If variable a is a char array is char* p = &a defined behaviour in C++

Question

I've always thought that:

char a[10];
char* p = &a;

Is wrong and that it should be one of the following instead:

char a[10];
char* p = a; // OR
char* p = &a[0];

I wish I could find the thread here on SO I was reading saying that p = &a; is valid, and it was in regard to the C language, not C++.

I've been thinking, obviously:

char* p = new char[10];
char* p1 = &p; // Is wrong

But when an array is created as a local in stack space it seems reasonable to my intuition that a , &a , and &a[0] are all the same value/address. I have to say, I've been following mostly C++ and not seen it done this way, which is why when I started to look into CI was quick to call it an error, but I'm sure it's not in C (well verification on that would be appreciated also). I'm just wondering if it's also the case in C++, because as far as I remember in C++ is usually done one of the other two ways and this way (if my imagination isn't playing tricks) seems to done in C.

Edit: This is a really dumb question. My confusion came from the fact that my Visual Studio compiler compiles it in C, but not for C++, so I thought there was a difference in the language in this respect. I won't delete the question because it already has an answer.

Answer 1

char a[10];
char* p = &a;

is indeed wrong in C.

In particular (all quotes refer to ISO 9899:1999 (C99) and all emphasis is mine):

6.7.8 (Initialization) / 11 says:

The initializer for a scalar shall be a single expression, optionally enclosed in braces. The initial value of the object is that of the expression (after conversion); the same type constraints and conversions as for simple assignment apply , taking the type of the scalar to be the unqualified version of its declared type.

6.5.16.1 (Simple assignment):

Constraints

1. One of the following shall hold:
   • the left operand has qualified or unqualified arithmetic type and the right has arithmetic type;
   • the left operand has a qualified or unqualified version of a structure or union type compatible with the type of the right;
   • both operands are pointers to qualified or unqualified versions of compatible types , and the type pointed to by the left has all the qualifiers of the type pointed to by the right;
   • one operand is a pointer to an object or incomplete type and the other is a pointer to a qualified or unqualified version of void , and the type pointed to by the left has all the qualifiers of the type pointed to by the right;
   • the left operand is a pointer and the right is a null pointer constant; or
   • the left operand has type _Bool and the right is a pointer.

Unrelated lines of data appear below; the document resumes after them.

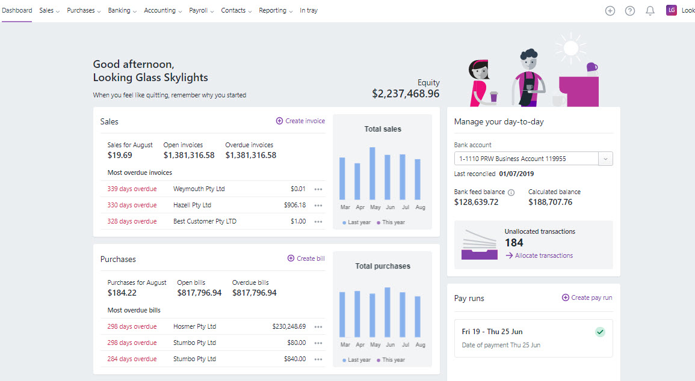This screenshot has width=695, height=381.
Task: Open the help question mark icon
Action: (629, 11)
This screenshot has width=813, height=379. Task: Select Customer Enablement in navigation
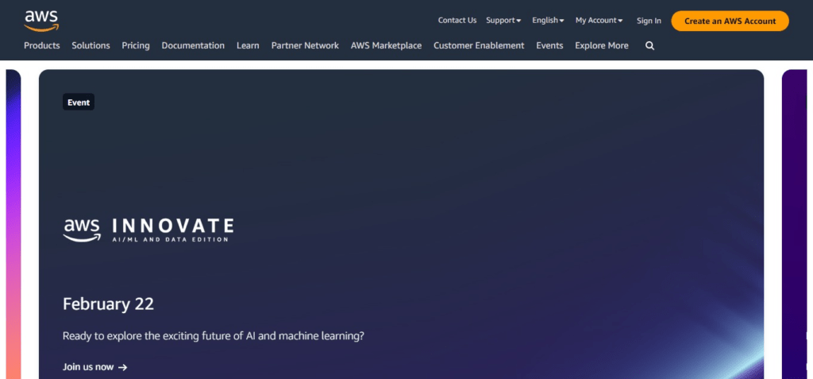[x=479, y=46]
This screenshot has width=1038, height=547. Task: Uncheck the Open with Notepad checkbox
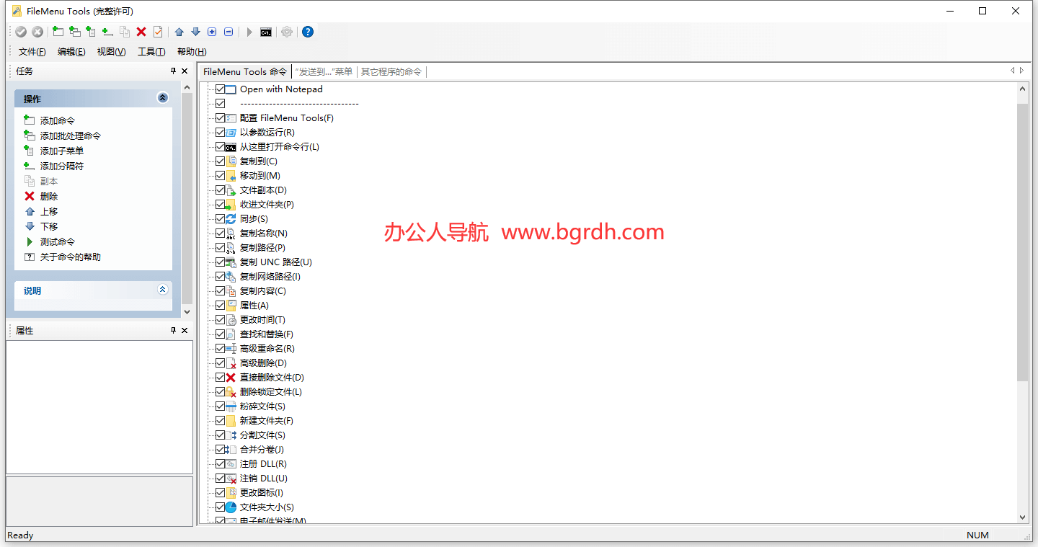click(220, 89)
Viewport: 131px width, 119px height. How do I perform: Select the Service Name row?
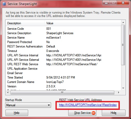click(63, 38)
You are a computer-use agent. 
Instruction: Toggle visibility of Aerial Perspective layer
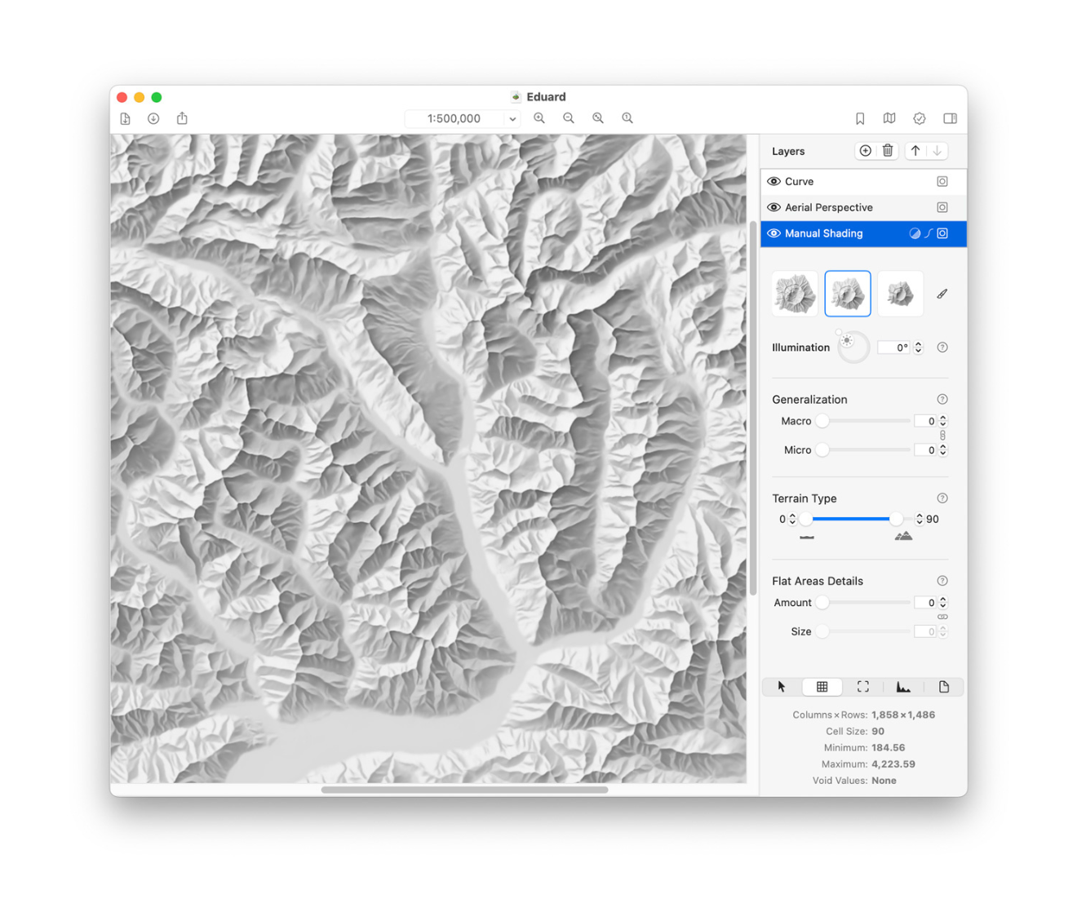point(773,207)
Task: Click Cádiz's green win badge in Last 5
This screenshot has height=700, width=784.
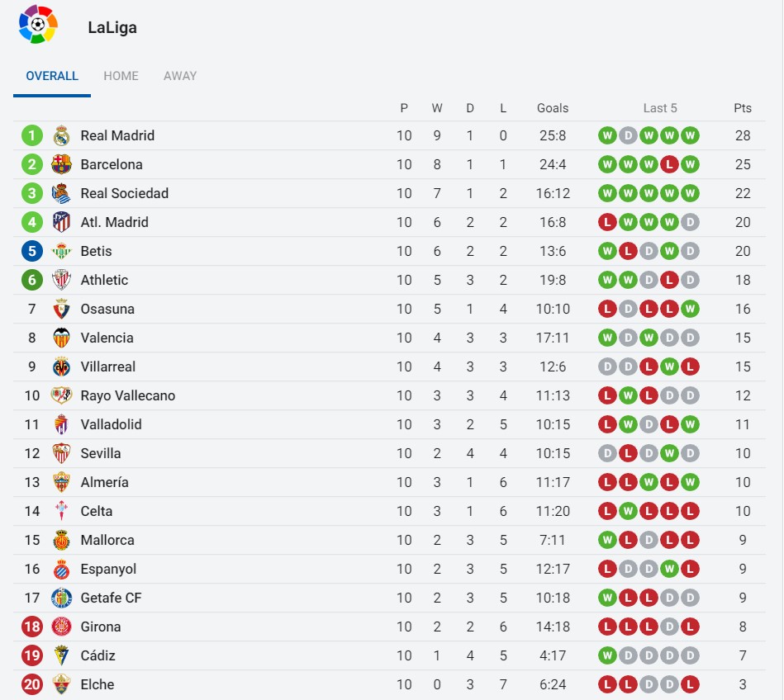Action: pos(607,655)
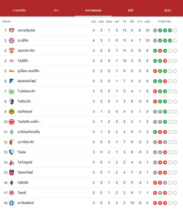Select the Stuttgart club crest icon
This screenshot has width=183, height=210.
(x=12, y=50)
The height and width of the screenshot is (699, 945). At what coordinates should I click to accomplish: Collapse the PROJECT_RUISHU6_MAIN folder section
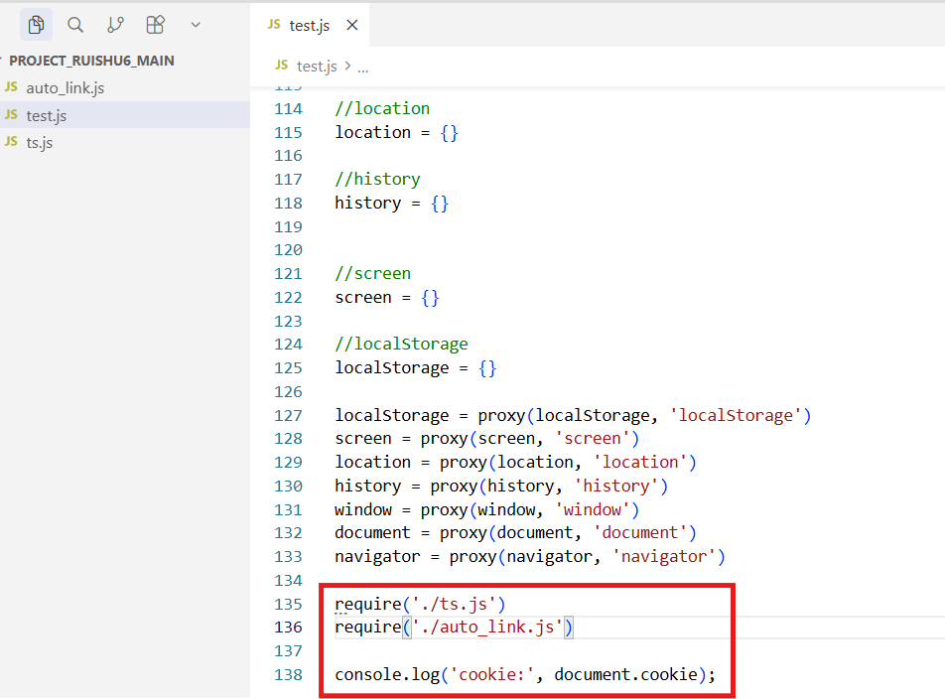tap(91, 61)
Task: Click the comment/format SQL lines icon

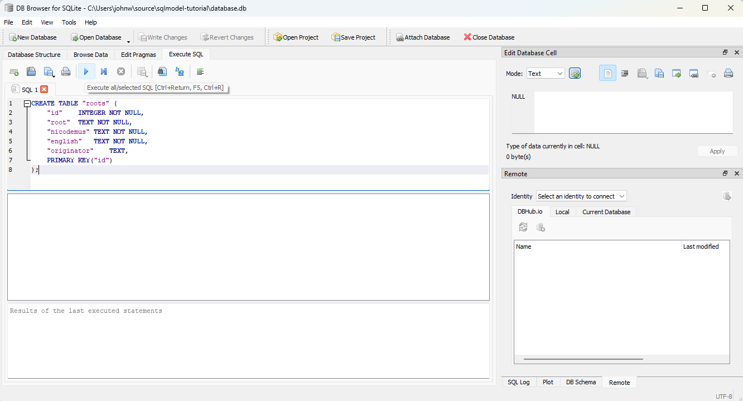Action: click(200, 71)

Only the bold part applies; we're not using any arithmetic or struct/union types, there's no void or _Bool and no null pointer constants.

The types in question are char * (pointer to char ) on the left and char (*)[10] (pointer to array[10] of char ) on the right. Compatibility of pointer types is defined as follows:

6.7.5.1 (Pointer declarators) / 2:

For two pointer types to be compatible, both shall be identically qualified and both shall be pointers to compatible types .

The pointed-to types are char and char [10] , respectively.

But now we're stuck. There is 6.2.7 (Compatible type and composite type) / 1:

Two types have compatible type if their types are the same. Additional rules for determining whether two types are compatible are described in 6.7.2 for type specifiers, in 6.7.3 for type qualifiers, and in 6.7.5 for declarators.

char and char [10] are clearly not the same. All the declarator rules for compatible types in 6.7.5 say " For two pointer types to be compatible ... ", " For two array types to be compatible ... ", " For two function types to be compatible ... ", but there is no way for a non-array type to be compatible with an array type.

Thus the types are not compatible and char *p = &a violates a constraint in 6.5.16.1.

5.1.1.3 (Diagnostics):

A conforming implementation shall produce at least one diagnostic message (identified in an implementation-defined manner) if a preprocessing translation unit or translation unit contains a violation of any syntax rule or constraint , even if the behavior is also explicitly specified as undefined or implementation-defined.

This means a warning or error message is required. If your compiler doesn't produce one, it's not an actual C compiler.